7 Reasons Your Procurement Cycle Is Too Slow (And How to Fix Them)
A slow procurement cycle has real costs — not just in the obvious sense of time spent, but in delayed projects, missed savings windows, supplier frustration, and the organisational reputation that comes from being difficult to buy with. For Australian SMEs, where procurement is rarely a dedicated function, slow cycles are the norm rather than the exception. Here are the seven most common causes — and what you can do about each.
1. No documented requirements at the start
The single biggest delay in most procurement cycles is not in the market — it is in the organisation. When the requirement is not clearly documented at the outset, every subsequent step requires clarification, rework, and re-approval. Suppliers ask questions that should have been answered in the brief. Stakeholders change their minds when they see what they asked for. The fix: invest 30–60 minutes at the start of every sourcing event to capture the requirement in writing, including scope, specifications, success criteria, and constraints.
2. Supplier discovery is manual and sequential
Finding suppliers by Googling, asking colleagues, or browsing directories is time-consuming and produces a narrow market view. When done sequentially — research one supplier, evaluate, then research the next — it is even slower. The fix: use AI supplier discovery to run a comprehensive, parallel market search that produces a qualified longlist in hours rather than days.
3. RFP drafting starts from a blank page
Writing an RFP document from scratch, even with templates, typically takes two to three days for a non-procurement professional. The process involves researching what should be in the document, adapting previous versions, getting input from stakeholders, and multiple rounds of review. The fix: use AI to generate the first draft. A structured, category-specific RFP draft can be ready for review in under an hour when built from a well-described requirement.

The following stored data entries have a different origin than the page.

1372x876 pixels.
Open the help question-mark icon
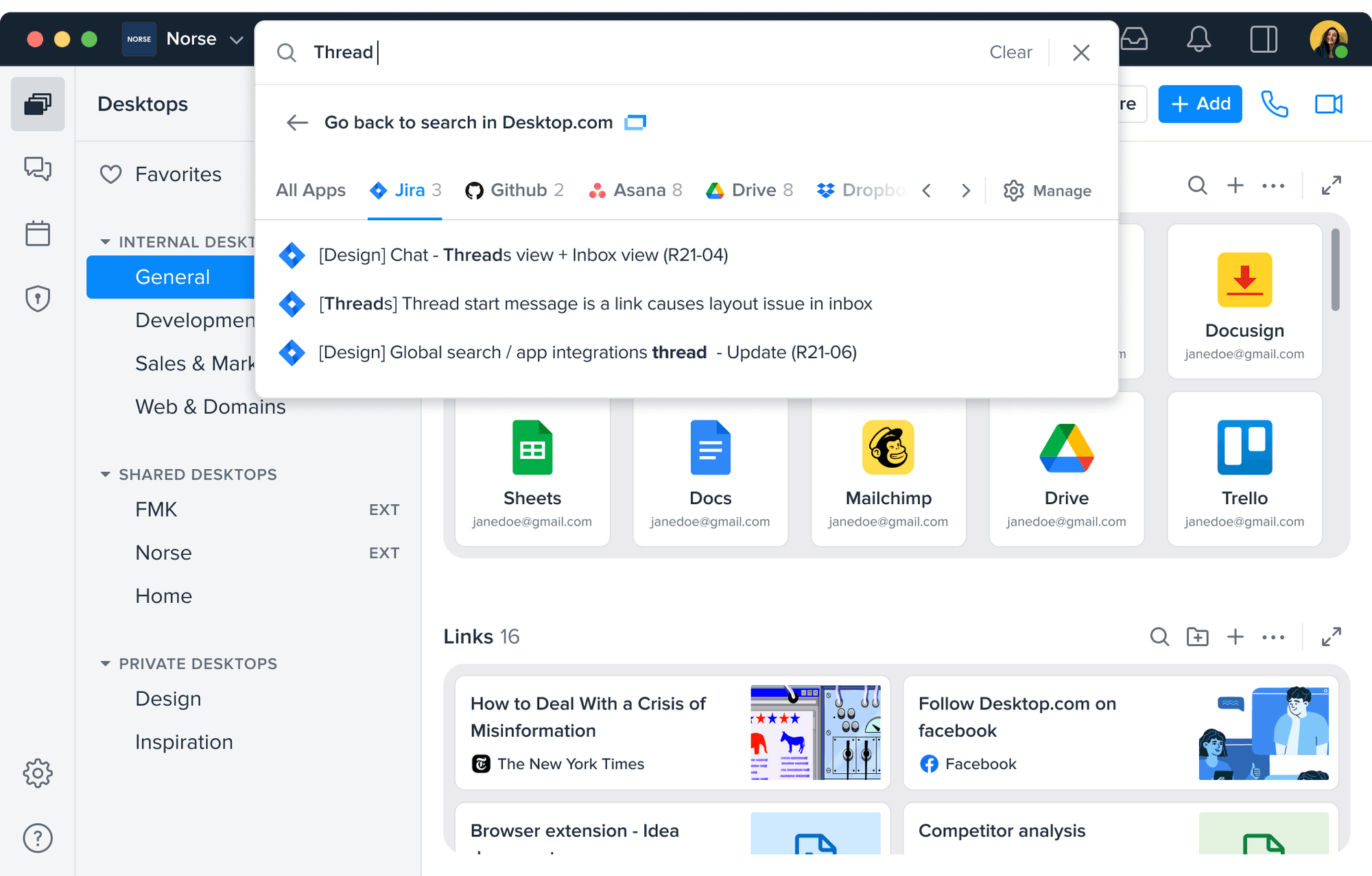point(38,838)
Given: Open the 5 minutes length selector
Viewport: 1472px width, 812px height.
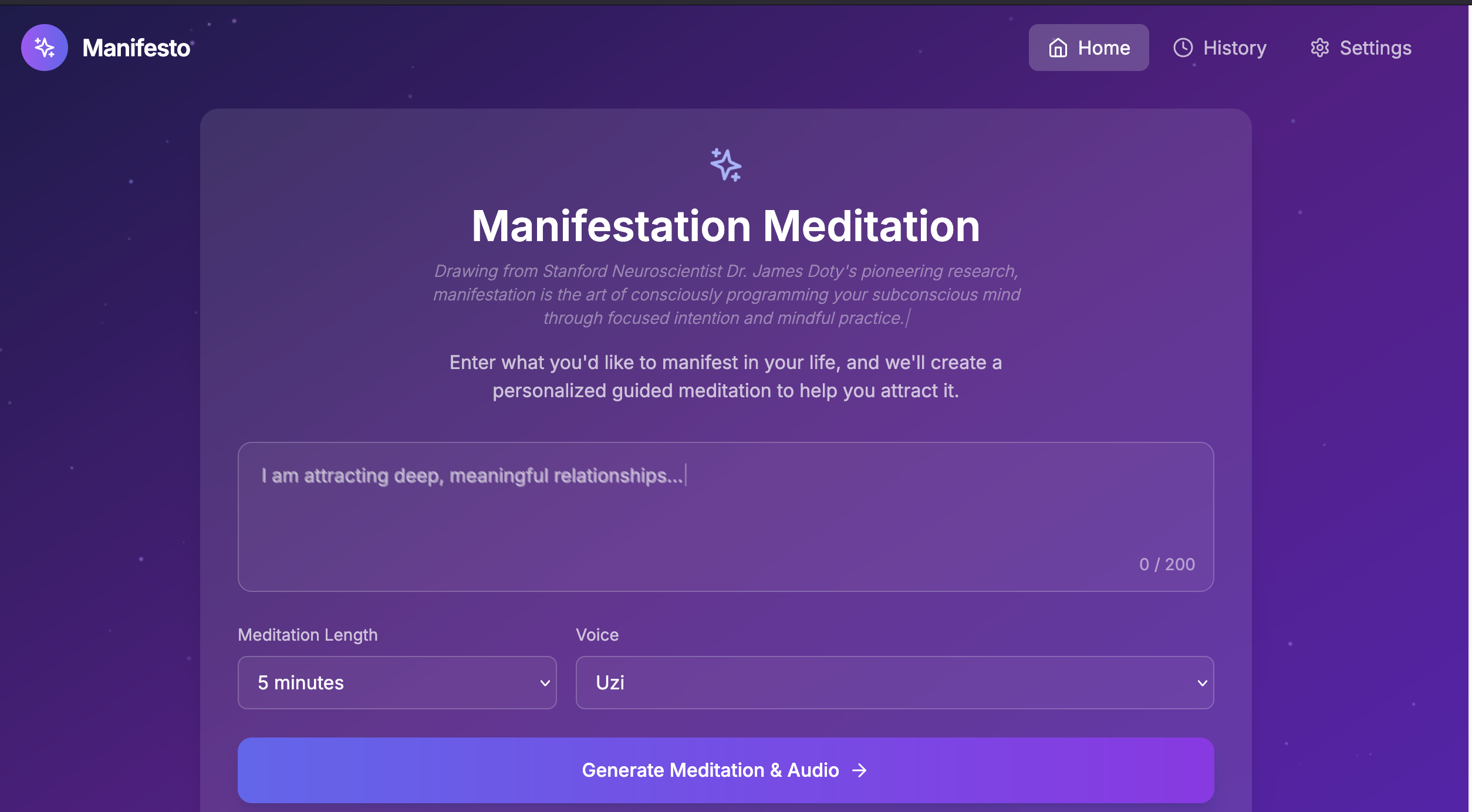Looking at the screenshot, I should click(x=397, y=683).
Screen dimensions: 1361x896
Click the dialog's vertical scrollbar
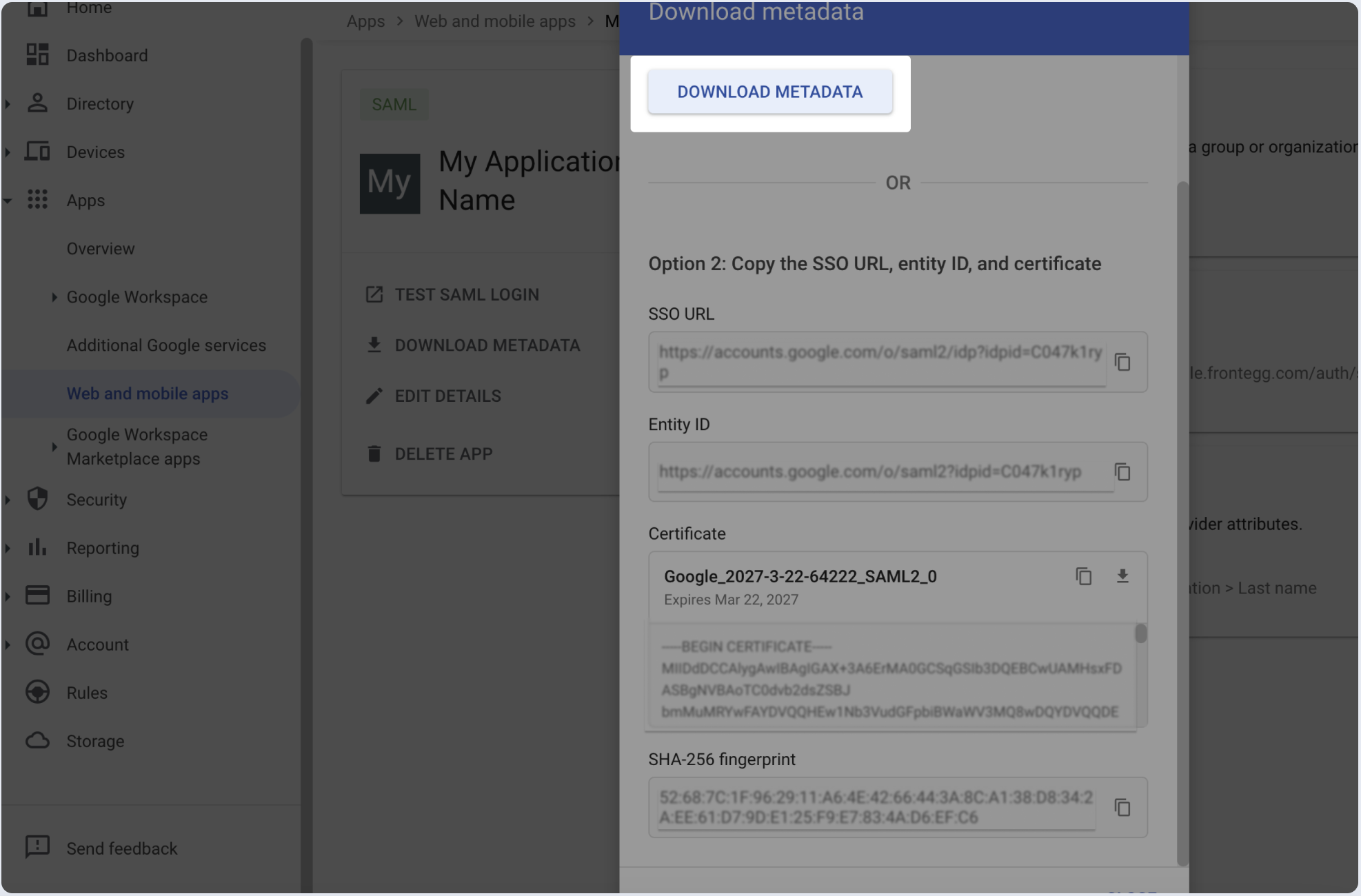pos(1182,524)
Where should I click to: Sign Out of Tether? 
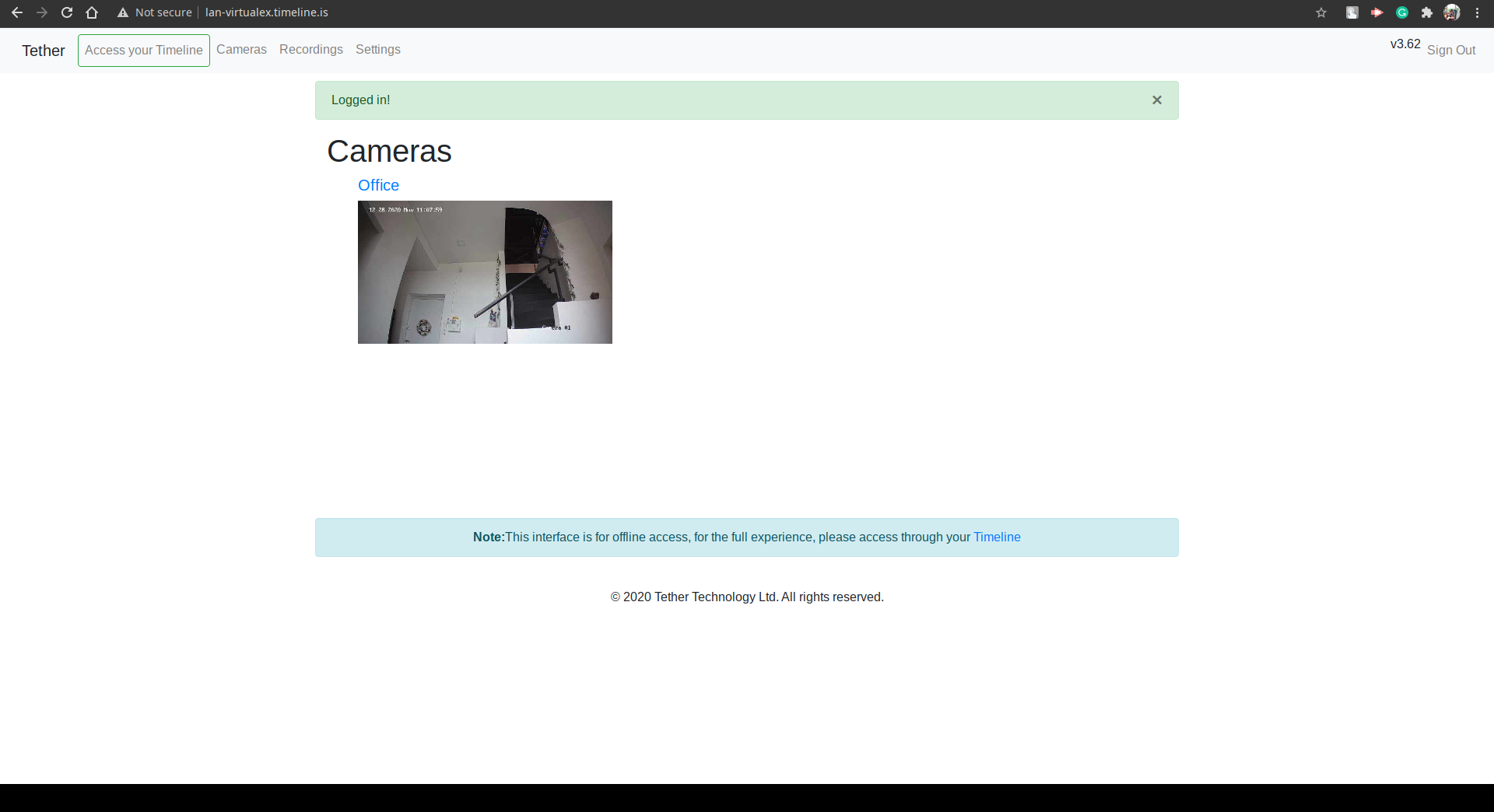(1451, 50)
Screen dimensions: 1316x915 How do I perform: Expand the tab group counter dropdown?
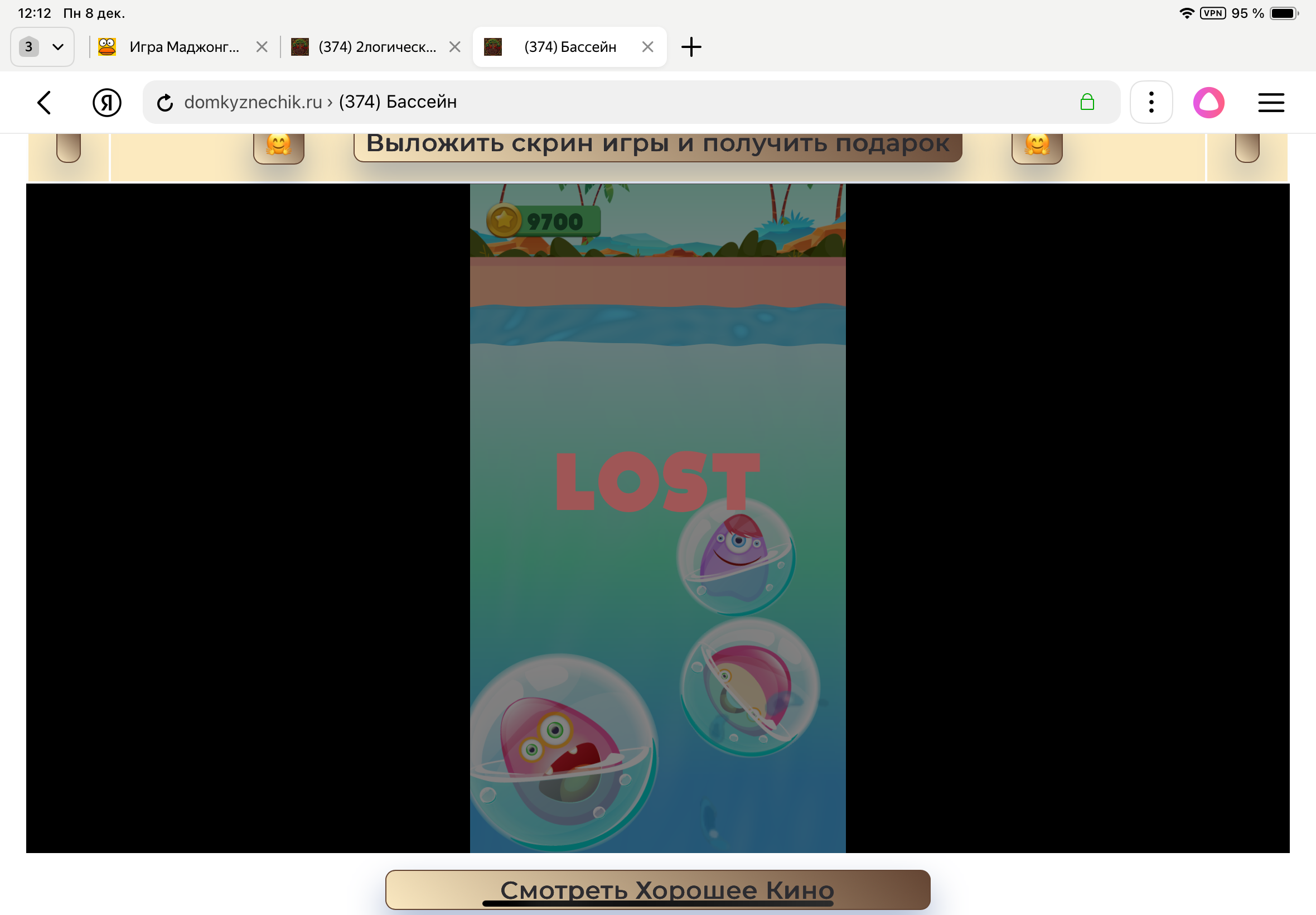[42, 47]
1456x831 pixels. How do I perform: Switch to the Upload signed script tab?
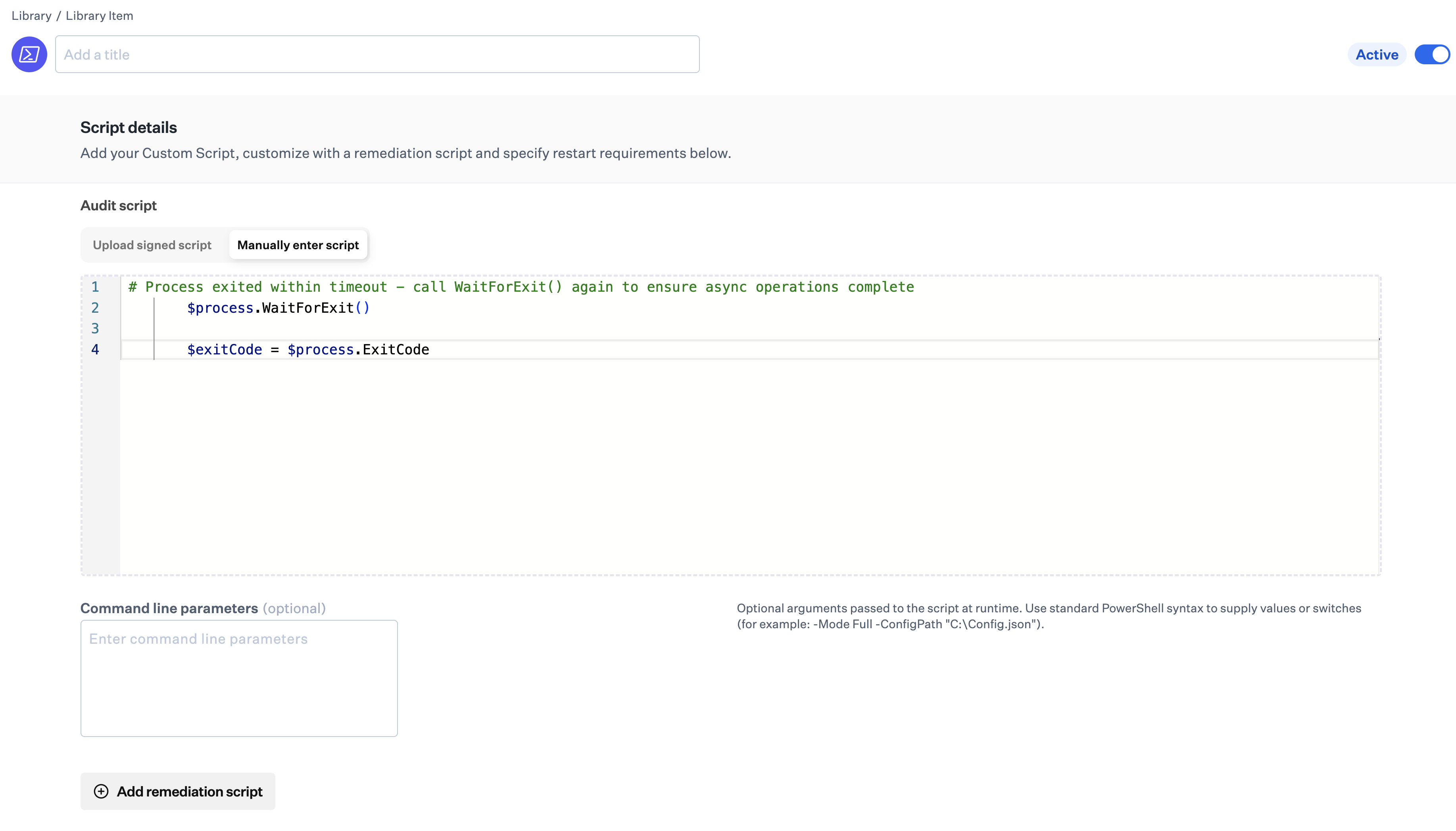tap(152, 245)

4. Approval workflows are unclear or cumbersome
Many organisations have procurement policies that specify who must approve what, but the approval workflow in practice is ad hoc — emails to the right people when someone remembers to ask. Approvals sit in inboxes for days. The fix: establish a clear, lightweight approval workflow with defined turnaround expectations. For smaller purchases, single-approver is sufficient. For larger ones, a structured two-stage process (technical then commercial) moves faster than a committee.
5. Supplier response periods are too long
Many organisations default to four-week response periods for RFPs as a matter of courtesy. For most categories, two weeks is sufficient — provided the RFP is clear and complete. Vague RFPs require longer response periods because suppliers need time to seek clarification. The fix: write better RFPs (so suppliers need less clarification time) and set proportionate response periods (two weeks for most categories, longer only for genuinely complex tenders).
6. Evaluation is subjective and inconsistent
When evaluation criteria are not pre-defined and weighted, evaluation becomes a protracted negotiation among stakeholders about what matters most. This is genuinely slow, and the outcome is often a decision that satisfies no one because the criteria shifted during the process. The fix: define weighted evaluation criteria before the RFP is issued, not after responses are received. Stick to those criteria even when a response surprises you.
7. Documentation is a separate, post-decision activity
When the procurement documentation — evaluation summary, decision rationale, supplier comparison — is created after the decision is made rather than as a by-product of the decision process, it requires additional time and is often done poorly. Decisions get reconstructed from memory. The fix: adopt tools where documentation is generated as the procurement happens. When AI handles the drafting, scoring, and comparison documentation automatically, the output is ready at decision time with no additional effort.
The cumulative impact
Most organisations that address all seven of these causes find that their procurement cycle compresses by 50–70% without any reduction in quality. A process that previously took six to eight weeks can be completed in two to three. This speed improvement has knock-on effects: more sourcing events become practical within a year, competitive tendering becomes the default rather than the exception, and the organisation captures savings that a slow process would have caused it to forgo.